Now it's 13 years later, and TB still can remember the crushing feeling that he had after the 1998 Princeton Tigers were eliminated.

It's something that'll stay with him long after Matt Dodge develops into the NFL's best punter.


CAZ said...

I still feel disgusted! No, it's not Dodge's fault -- he's just one cog in the miserable wheel that gave up a commanding lead. Just like it wasn't solely Eli's fault when they lost to the Igles the first time, Dodge’s punt & Eli’s slide were the icing on some very miserable cake. In my mind this one’s going to last forever as “The Meltdown on The Meadowlands”.

Now if you’ll excuse me I have to go throw up again.

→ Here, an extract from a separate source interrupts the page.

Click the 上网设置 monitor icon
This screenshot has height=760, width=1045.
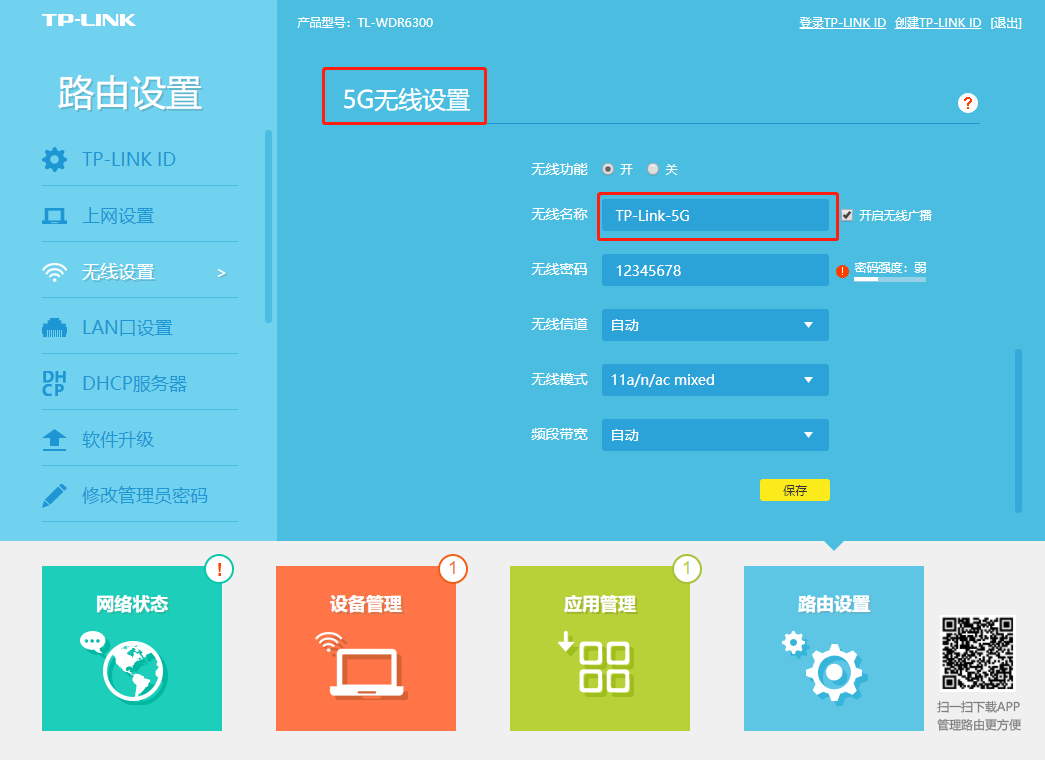55,214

BTW, Arnie would be proud that you remembered :-)

Anonymous said...

How 'bout up by 24 with 4:27 left in 3rd quarter, only to lose 39-38 in regulation to Jeff Garcia and the '49ers in 2002 season playoffs!

Gib Kirwin SF

Anonymous said...

Sour grapes PU fans, get over it, it was 12 years ago, Cornell may have played a weaker team but you cant choose who you play we got it done you didnt

TigerBlog said...

TigerBlog readily admits that it's sour grapes. He's written those exact words on three separate occasions. Having said that, TB saw the 1997-98 Princeton team and the 2009-10 Cornell team and simply thinks the 1998 Tigers were better.